> [TASK GOAL] Repeat the entries word for word, from the line containing "The height and" through the end of the entries, and leave out the pictures.

> [RECORDS FOR THE TASK]
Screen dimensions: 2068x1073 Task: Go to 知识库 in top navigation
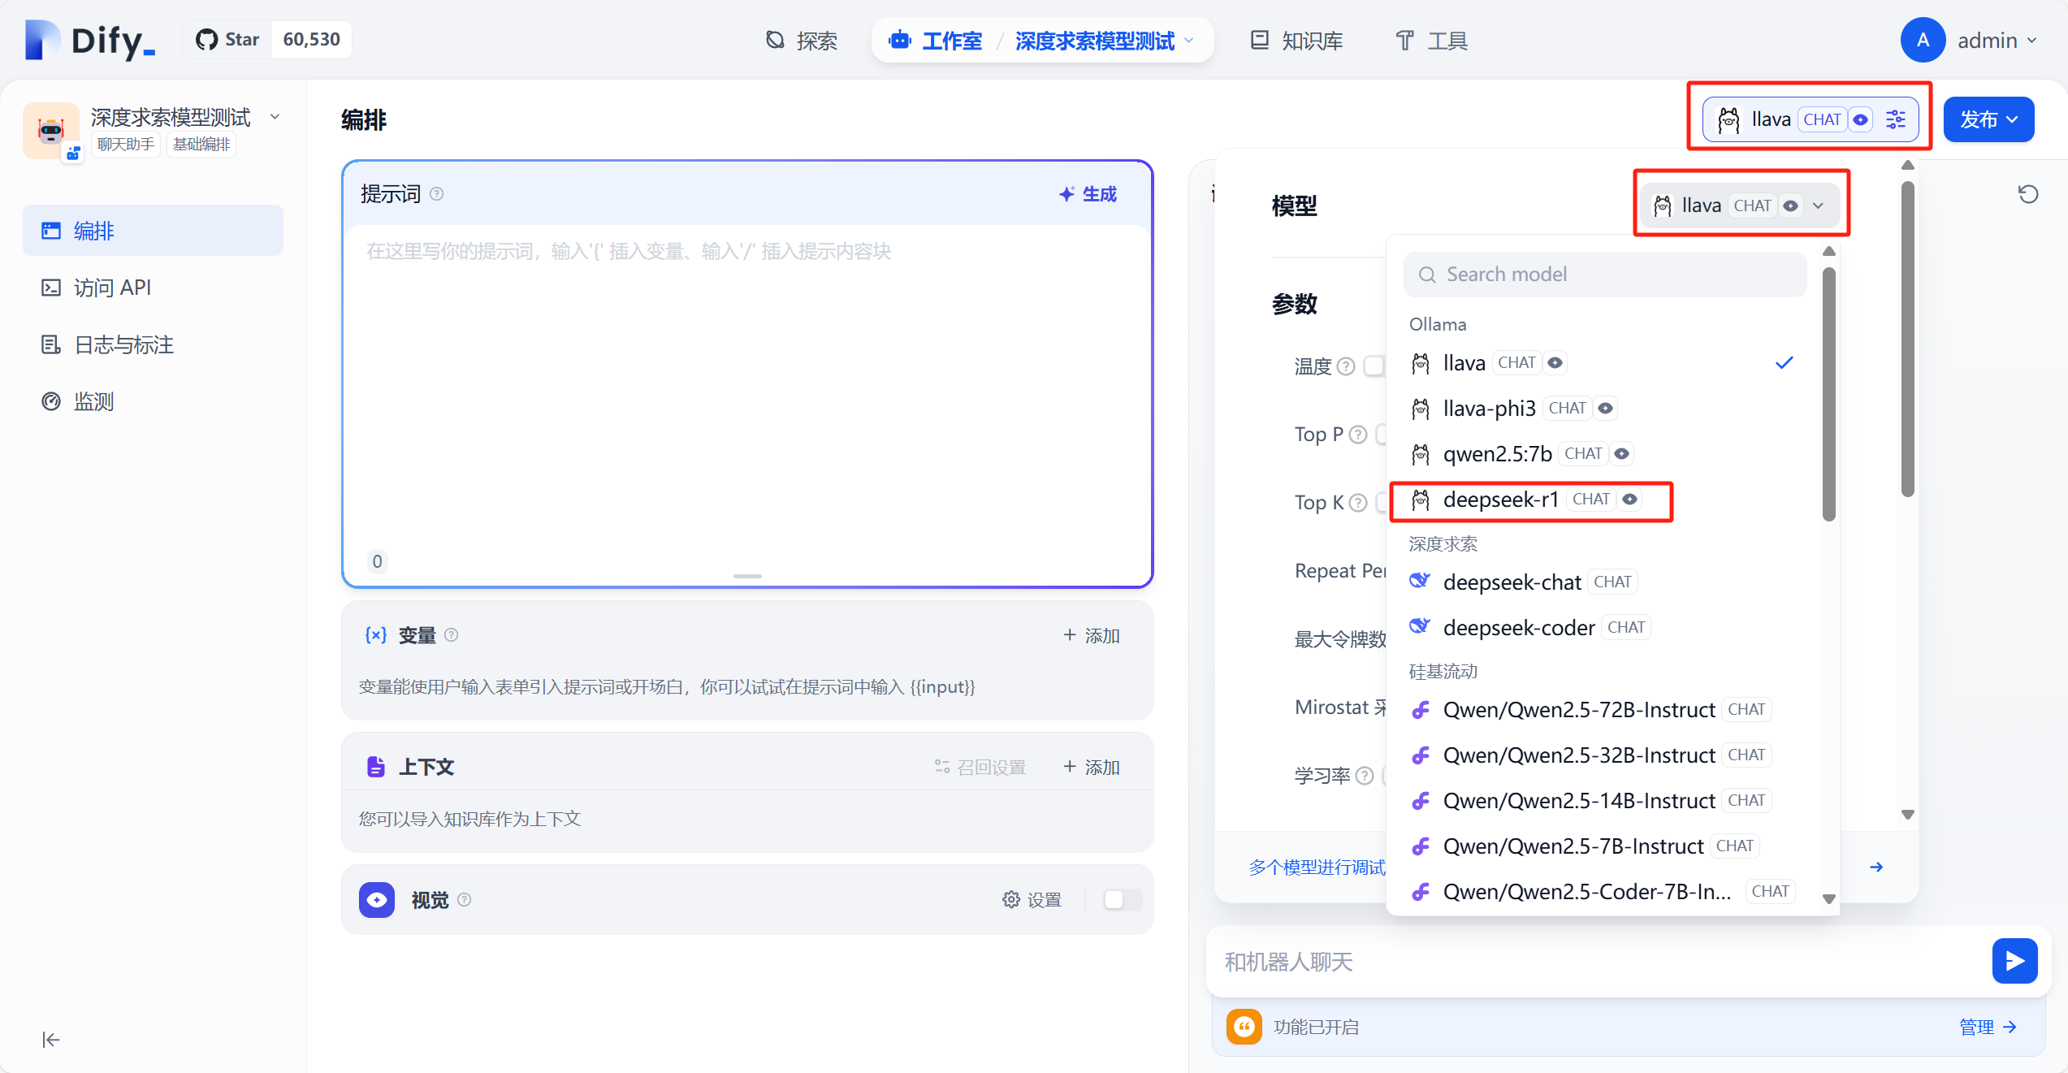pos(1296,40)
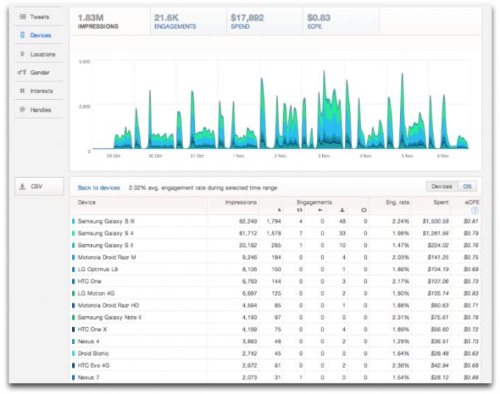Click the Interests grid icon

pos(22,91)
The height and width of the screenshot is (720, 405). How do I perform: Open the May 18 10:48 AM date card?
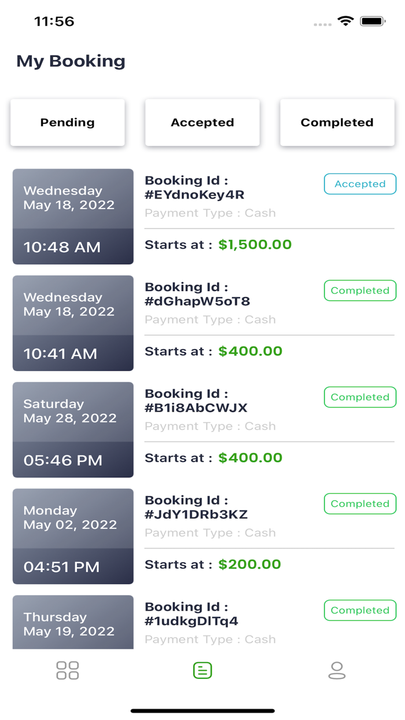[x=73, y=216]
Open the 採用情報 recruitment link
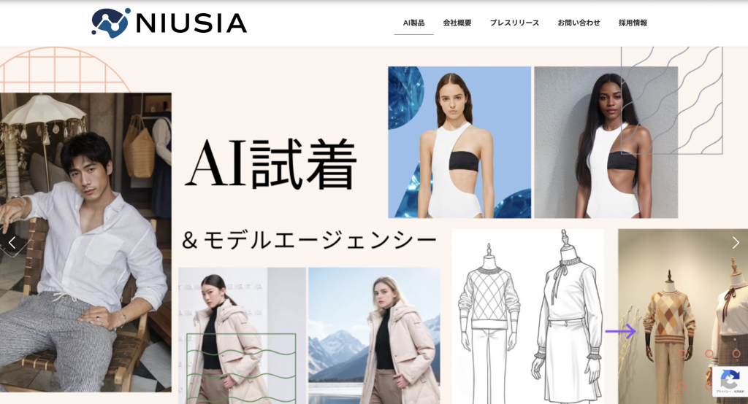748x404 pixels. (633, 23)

> [TASK SOLUTION]
The height and width of the screenshot is (720, 405). How do I perform: Open the May 18 10:48 AM date card?
[x=73, y=216]
Open the 採用情報 recruitment link
748x404 pixels. (633, 23)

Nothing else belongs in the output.